Requirement
How many lines in the records below contain "Select"? Answer with the number alone.

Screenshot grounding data
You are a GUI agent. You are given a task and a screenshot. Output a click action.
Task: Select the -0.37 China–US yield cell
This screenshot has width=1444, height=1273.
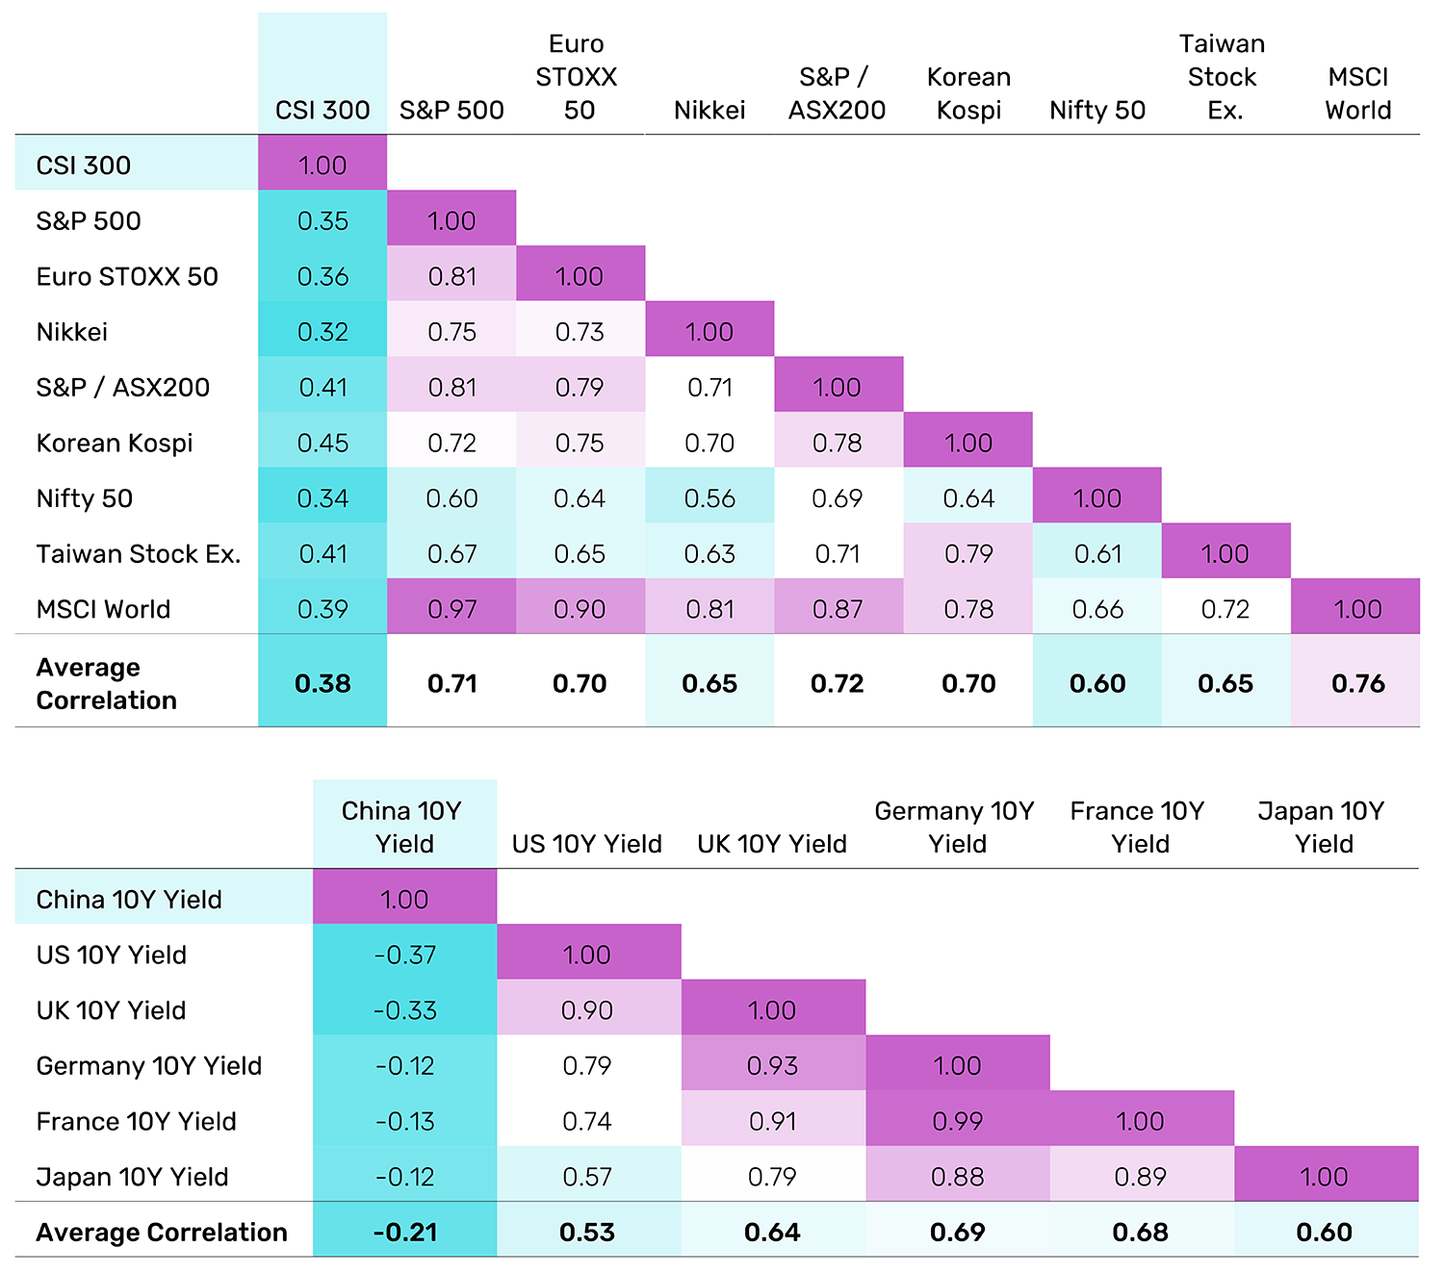click(x=404, y=955)
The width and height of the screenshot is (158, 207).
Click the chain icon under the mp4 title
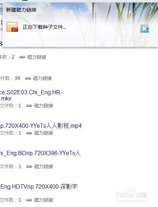coord(29,133)
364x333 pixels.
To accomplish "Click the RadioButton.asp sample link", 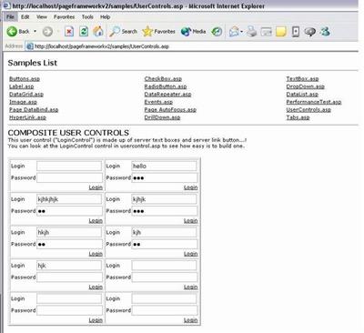I will click(166, 86).
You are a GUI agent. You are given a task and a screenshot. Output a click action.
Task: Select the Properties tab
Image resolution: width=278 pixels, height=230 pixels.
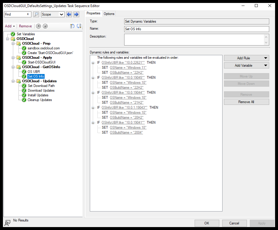[x=93, y=13]
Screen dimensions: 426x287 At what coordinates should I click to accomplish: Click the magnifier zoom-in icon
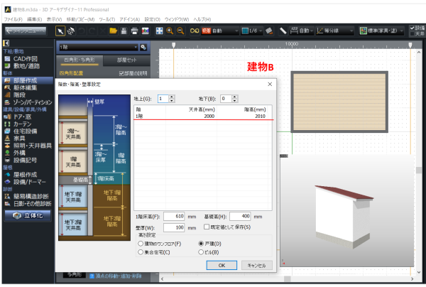(x=171, y=31)
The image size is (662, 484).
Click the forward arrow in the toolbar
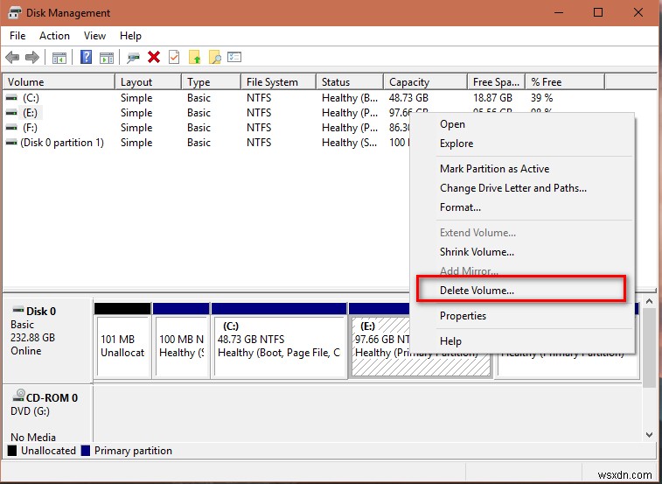32,58
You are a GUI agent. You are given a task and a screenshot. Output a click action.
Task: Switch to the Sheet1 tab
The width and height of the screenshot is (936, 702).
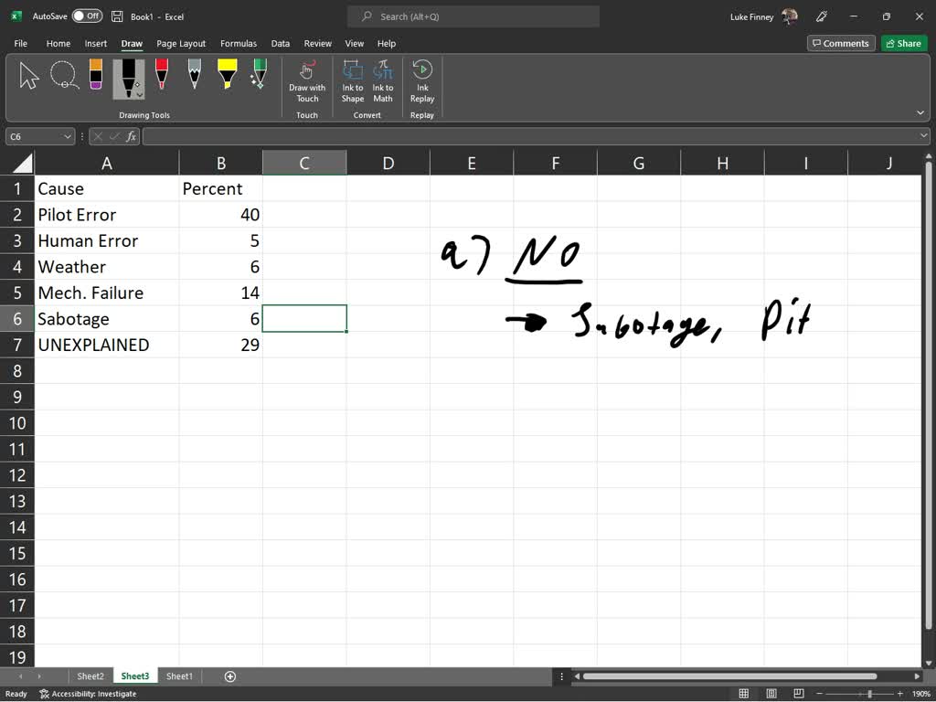pyautogui.click(x=179, y=676)
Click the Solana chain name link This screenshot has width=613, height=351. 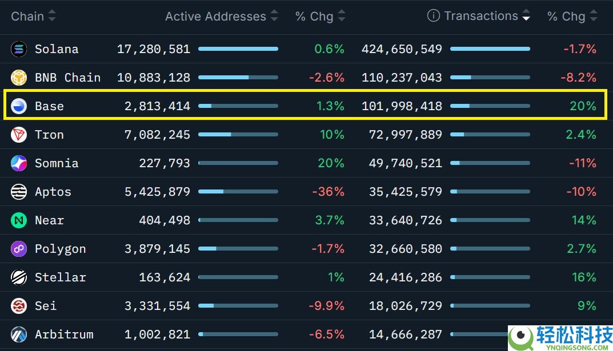pyautogui.click(x=57, y=49)
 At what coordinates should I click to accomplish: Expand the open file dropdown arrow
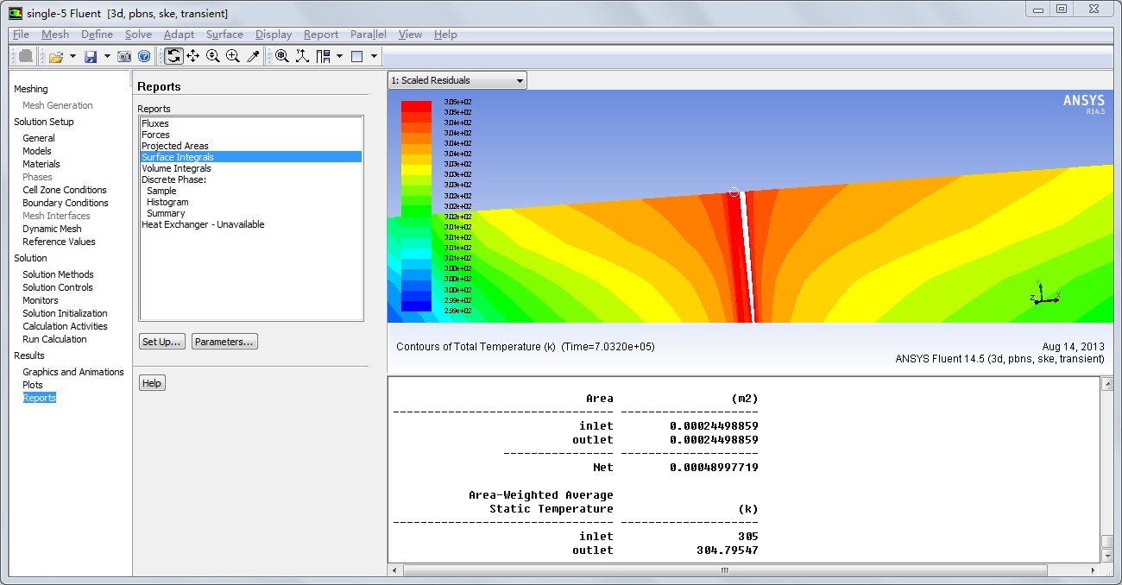tap(72, 57)
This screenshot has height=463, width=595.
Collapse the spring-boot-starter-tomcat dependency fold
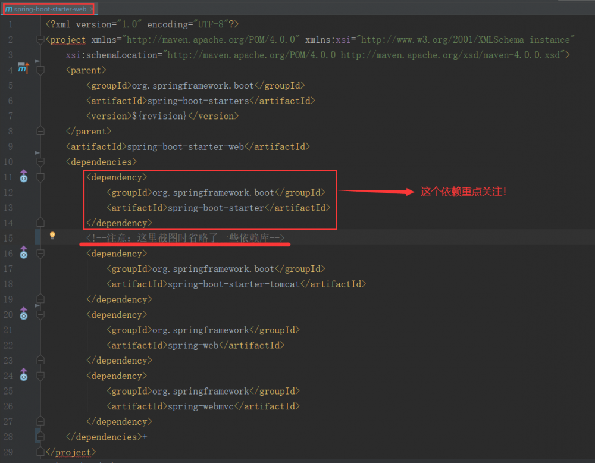(x=39, y=254)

Response below
2